Since I read The Positioning Manual I’ve been branstorming and researching various markets/niches.
My aim has been to find a market that’s conducive to both consulting engagements and a product. For example, hair salons wouldn’t fit both because almost no hair salon is going to hire a developer for a one-off consulting engagement. Most of them don’t have that kind of money.
On the other hand, I could imagine, say, manufacturing companies being a better fit. I could very easily imagine a manufacturing company that would see an ROI in hiring a developer for a one-off engagement, and have the money to pay for it.
Unfortunately I’ve found it hard to arbitrarily pick a market. I tried thinking of all the kinds of businesses I’ve already worked for. I got a couple ideas out of that but they were still a little too vague. For example, I worked for a trucking logistics startup. I researched that industry a little bit and couldn’t figure out a way to try to come at it.
I went relatively deep into a couple industries by subscribing to podcasts, trade magazines, email lists, etc. I hoped that by educating myself in these ways I’d be able to figure out a way to try to make some inroads into that industry. I haven’t been able to figure anything out.
Funnily enough, I actually had tried to position my consulting business before, I just don’t know if I called it positioning. At one point I called it my Unique Selling Proposition (USP). My first attempt at positioning was real estate. Just like the markets I’ve researched recently, I researched real estate and even talked to a few people in that industry, but couldn’t figure out how to get in. I went without any positioning for some time after that. Late I came up with a positioning statement that actually seemed to work.

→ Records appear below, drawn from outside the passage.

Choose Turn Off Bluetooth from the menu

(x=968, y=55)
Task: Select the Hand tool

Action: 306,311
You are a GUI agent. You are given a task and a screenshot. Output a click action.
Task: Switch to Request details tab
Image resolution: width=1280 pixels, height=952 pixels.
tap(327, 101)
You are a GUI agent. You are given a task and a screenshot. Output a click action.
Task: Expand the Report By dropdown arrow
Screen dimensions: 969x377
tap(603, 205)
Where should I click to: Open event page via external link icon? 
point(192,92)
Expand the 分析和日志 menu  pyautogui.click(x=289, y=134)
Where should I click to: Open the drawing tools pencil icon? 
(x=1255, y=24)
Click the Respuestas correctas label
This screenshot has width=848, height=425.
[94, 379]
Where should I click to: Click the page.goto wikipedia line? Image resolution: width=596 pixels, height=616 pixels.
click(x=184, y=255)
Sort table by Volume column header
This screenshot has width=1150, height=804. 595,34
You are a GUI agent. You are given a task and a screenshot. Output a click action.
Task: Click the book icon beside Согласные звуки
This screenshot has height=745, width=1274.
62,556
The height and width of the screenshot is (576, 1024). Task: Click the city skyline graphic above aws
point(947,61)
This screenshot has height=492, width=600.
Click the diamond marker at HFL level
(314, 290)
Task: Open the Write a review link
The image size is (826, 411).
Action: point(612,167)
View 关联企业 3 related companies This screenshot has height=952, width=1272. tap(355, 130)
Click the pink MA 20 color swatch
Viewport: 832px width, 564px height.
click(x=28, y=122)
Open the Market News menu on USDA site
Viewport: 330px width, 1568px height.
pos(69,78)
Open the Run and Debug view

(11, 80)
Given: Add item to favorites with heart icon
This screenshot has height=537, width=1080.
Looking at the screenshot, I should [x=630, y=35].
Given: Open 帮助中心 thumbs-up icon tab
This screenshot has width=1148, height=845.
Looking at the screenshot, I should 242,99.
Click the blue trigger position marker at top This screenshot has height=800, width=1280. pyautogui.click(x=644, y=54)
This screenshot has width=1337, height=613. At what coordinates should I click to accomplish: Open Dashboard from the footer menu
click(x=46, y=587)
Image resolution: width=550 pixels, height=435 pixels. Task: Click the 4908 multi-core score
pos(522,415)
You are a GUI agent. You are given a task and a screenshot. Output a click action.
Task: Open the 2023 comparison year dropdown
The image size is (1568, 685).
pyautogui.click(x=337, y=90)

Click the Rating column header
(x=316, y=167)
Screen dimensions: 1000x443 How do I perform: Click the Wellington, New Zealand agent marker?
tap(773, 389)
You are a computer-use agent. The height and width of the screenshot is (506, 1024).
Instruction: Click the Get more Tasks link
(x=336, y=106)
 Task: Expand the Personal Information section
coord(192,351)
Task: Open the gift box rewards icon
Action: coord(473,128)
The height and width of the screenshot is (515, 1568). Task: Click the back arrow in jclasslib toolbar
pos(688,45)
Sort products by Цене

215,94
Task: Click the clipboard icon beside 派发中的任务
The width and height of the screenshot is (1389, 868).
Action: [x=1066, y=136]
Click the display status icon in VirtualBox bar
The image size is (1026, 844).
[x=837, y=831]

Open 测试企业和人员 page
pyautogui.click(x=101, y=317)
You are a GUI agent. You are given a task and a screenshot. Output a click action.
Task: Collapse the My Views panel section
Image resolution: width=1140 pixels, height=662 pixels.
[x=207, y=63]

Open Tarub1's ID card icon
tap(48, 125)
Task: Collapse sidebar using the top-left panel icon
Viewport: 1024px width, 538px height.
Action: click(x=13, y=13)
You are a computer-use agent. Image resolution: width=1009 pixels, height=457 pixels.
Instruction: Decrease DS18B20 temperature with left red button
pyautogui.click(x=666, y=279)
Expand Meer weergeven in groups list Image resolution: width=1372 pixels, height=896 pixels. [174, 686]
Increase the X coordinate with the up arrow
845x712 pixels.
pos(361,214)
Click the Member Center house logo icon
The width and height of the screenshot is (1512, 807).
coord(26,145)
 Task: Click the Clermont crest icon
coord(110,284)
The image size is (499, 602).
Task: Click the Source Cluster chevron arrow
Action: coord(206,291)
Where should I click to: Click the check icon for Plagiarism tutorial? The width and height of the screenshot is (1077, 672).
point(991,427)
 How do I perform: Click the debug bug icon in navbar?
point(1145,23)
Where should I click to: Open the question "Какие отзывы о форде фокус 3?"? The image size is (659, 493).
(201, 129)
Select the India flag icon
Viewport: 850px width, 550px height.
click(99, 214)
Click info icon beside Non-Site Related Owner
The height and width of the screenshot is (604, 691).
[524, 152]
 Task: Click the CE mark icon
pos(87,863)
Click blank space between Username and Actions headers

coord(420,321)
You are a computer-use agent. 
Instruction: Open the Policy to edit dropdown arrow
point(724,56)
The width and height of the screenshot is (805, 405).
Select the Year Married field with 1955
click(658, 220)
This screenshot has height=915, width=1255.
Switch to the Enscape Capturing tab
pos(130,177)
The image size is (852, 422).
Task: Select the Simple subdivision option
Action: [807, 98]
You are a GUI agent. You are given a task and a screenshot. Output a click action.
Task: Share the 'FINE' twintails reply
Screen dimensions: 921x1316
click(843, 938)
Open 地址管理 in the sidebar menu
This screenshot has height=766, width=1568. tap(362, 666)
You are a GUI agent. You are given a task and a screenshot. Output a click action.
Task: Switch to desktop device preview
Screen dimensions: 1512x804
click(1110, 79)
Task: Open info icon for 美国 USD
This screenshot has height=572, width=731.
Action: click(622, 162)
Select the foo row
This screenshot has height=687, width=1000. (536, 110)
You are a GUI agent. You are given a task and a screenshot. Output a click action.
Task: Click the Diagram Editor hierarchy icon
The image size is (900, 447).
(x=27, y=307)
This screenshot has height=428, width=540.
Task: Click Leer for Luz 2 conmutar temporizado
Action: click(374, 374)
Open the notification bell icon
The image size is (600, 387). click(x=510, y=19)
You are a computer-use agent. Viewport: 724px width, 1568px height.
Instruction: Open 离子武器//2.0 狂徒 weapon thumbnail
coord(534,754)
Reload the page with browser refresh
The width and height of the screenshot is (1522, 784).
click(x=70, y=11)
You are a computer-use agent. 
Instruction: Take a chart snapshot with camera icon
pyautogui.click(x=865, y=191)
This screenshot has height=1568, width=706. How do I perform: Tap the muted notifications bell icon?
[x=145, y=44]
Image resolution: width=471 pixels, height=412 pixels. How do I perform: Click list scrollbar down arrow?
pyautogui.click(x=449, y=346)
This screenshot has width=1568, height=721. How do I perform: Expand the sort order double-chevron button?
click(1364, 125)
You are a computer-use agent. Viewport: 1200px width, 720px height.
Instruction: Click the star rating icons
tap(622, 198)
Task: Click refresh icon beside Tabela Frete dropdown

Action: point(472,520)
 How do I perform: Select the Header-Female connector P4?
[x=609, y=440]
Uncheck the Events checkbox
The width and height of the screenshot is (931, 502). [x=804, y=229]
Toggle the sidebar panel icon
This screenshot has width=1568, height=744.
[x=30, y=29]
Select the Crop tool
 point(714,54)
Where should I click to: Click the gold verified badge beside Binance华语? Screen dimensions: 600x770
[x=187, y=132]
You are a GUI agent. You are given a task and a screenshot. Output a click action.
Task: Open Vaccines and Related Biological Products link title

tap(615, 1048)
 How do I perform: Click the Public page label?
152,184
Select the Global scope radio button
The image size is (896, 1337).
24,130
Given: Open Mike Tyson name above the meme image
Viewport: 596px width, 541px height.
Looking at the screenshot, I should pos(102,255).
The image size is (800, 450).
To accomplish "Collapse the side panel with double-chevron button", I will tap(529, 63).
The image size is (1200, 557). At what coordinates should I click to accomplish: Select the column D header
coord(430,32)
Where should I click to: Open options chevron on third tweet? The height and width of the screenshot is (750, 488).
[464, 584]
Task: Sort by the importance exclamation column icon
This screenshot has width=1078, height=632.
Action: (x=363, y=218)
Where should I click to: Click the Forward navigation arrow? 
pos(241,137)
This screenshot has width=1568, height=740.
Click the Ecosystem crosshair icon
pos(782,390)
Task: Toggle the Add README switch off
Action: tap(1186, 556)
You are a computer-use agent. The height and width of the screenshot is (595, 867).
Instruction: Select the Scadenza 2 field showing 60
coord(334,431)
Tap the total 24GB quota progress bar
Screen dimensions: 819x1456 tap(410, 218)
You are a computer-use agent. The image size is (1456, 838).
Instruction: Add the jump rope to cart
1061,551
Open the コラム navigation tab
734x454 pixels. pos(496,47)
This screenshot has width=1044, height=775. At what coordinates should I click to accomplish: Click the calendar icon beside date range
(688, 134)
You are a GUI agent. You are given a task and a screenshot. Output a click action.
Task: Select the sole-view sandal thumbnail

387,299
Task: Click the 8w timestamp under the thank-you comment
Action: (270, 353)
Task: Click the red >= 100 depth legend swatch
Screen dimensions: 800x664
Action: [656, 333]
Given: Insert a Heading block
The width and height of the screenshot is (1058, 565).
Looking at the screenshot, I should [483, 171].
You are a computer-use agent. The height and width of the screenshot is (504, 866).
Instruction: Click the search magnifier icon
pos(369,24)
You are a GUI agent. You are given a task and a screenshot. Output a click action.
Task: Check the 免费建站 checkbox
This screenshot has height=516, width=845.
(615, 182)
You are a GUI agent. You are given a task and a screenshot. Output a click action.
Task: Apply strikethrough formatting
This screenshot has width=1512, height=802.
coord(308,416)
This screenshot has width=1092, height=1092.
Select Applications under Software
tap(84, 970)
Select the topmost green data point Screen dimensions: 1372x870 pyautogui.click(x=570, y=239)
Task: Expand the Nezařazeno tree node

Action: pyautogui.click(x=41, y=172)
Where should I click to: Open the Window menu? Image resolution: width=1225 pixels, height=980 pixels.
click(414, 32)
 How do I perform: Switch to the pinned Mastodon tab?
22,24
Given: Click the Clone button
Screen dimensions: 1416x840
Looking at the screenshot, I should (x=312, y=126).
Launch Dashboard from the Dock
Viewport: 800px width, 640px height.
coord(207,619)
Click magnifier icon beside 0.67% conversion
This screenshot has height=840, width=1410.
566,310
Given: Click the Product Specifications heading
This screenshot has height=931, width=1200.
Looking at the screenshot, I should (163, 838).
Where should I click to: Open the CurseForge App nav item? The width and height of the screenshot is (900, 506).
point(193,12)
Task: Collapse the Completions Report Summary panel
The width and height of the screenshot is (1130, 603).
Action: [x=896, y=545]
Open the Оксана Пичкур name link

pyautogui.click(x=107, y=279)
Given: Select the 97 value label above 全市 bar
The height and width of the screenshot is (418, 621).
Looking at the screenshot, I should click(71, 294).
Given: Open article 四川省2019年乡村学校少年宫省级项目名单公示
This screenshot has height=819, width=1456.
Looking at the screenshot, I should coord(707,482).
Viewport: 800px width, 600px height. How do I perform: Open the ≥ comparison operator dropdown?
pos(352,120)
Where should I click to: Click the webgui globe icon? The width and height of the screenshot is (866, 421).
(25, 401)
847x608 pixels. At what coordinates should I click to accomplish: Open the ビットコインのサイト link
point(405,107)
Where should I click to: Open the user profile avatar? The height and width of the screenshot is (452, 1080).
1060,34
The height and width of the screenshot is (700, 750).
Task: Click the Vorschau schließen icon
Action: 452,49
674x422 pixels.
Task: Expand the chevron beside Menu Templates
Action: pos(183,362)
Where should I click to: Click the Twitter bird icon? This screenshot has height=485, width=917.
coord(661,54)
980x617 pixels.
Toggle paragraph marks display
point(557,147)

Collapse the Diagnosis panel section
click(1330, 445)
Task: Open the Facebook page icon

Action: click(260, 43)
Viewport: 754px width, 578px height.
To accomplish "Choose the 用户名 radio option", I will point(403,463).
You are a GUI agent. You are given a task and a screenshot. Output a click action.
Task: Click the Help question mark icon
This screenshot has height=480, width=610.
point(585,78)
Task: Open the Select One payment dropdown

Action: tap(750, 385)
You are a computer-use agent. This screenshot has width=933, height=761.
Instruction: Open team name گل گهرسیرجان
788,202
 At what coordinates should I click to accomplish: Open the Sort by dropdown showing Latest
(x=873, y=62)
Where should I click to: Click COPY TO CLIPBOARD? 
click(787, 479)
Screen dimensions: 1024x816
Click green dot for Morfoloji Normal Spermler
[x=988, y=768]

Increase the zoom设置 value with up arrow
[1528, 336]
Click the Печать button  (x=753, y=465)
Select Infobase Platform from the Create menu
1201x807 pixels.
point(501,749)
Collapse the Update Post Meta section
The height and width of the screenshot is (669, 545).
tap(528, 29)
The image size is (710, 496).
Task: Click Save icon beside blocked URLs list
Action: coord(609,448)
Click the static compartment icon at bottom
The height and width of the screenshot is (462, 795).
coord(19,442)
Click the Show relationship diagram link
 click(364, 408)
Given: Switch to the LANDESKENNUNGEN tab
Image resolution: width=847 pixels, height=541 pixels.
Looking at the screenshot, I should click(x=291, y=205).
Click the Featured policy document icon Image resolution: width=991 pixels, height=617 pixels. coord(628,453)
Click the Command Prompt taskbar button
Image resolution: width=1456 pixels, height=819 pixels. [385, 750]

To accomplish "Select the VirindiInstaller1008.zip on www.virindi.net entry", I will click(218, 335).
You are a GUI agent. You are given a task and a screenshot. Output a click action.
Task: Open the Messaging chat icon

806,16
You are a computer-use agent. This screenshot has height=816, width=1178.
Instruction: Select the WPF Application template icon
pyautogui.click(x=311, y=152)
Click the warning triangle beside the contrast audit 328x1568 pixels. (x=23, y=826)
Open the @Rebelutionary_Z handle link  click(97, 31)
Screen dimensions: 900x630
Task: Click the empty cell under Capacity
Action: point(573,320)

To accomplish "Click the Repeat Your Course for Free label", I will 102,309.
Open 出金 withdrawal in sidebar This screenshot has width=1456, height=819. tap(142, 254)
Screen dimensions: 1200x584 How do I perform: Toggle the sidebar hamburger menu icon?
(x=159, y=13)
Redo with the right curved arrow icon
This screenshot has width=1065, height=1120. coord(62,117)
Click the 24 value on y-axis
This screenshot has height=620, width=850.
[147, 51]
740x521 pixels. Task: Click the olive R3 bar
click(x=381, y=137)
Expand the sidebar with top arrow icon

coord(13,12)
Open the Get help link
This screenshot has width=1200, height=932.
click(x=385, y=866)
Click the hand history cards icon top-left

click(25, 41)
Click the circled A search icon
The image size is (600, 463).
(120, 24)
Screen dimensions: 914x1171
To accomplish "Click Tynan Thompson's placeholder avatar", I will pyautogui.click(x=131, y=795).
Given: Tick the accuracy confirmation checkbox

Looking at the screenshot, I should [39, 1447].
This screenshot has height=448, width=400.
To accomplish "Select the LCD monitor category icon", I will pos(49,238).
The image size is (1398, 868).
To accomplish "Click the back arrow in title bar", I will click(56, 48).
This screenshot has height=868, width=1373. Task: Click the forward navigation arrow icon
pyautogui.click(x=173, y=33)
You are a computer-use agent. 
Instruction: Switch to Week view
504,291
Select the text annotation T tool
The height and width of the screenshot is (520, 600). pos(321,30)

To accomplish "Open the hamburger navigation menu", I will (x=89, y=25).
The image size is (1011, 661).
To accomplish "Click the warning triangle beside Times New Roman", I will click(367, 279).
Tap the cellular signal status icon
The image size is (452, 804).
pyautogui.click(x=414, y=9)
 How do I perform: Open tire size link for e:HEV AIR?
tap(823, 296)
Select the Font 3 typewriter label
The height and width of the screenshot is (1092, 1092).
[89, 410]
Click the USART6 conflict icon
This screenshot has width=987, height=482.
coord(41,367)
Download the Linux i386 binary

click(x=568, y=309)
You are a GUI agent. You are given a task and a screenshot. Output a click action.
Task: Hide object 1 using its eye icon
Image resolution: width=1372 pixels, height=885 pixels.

Somehow I came up with the idea of selling my services not as software development but as “business process automation”. I think I got this idea from Dan Kennedy’s advice to put yourself into a “category of one”. Another thing that helped push me in this direction was that I would go to Chamber of Commerce meetings and tell people I was a software engineer, and they would either not understand or not care or both. So I knew I needed to come up with something that non-technical people could understand.
What I used to say at the Chamber meetings was, “I do business process automation. I take things that are tedious, time consuming and expensive and make them cheap, easy and enjoyable. I do this by writing custom software. A good referral for me is a business that uses Microsoft Excel. If you’re using Excel, there’s a good chance that means you’re either wasting a bunch of your own time or using up a bunch of payroll expense.”
I was using this same pitch in a BNI meeting and the guy sitting next to me actually tapped me on the shoulder and basically said, “Hey, that’s me. Maybe we should talk.” He ended up being a client. One of my favorite clients ever, in fact.
I don’t believe I ever got any work out of the Chamber that way. Eventually I got busy with client work and stopped going. But this morning I got an email from someone I had talked to several months ago about a certain Excel project and she was interested in reopening her conversation. The funny thing is that a couple days ago, I was actually wondering, “You know, maybe instead of trying to arbitrarily come up with a vertical niche, I should just keep going with my horizontal niche that has already worked a little bit.” This email from my old Chamber contact has given me a little bit more encouragement in that direction.
I might chance my mind again soon but I think right now I’ll try going a little further down the Excel path. But instead of telling people I do “business process automation”, I think I’ll just come right out and say “I turn Excel into software.” I should probably say something more like, “I save businesses money by turning Excel systems into custom software.” I’ll probably test a number of pitches and see how they’re received. I can definitely thank Philip Morgan for the idea to make my narrow focus (business process automation) even narrower (Excel). I can see people grasping the Excel thing a lot more readily than business process automation.
I’m not sure what exactly I want to prioritize next. I think I want to rewrite my website copy, get new business cards, and start going to business networking groups again. The business networking groups can really put a squeeze on the ol’ schedule.
I’m actually trying to pick up a little side work over the next couple months, so if I’m successful in doing that like I hope I’ll be, I probably won’t actually be doing much to work “on” my business during that time just because I’ll be so busy.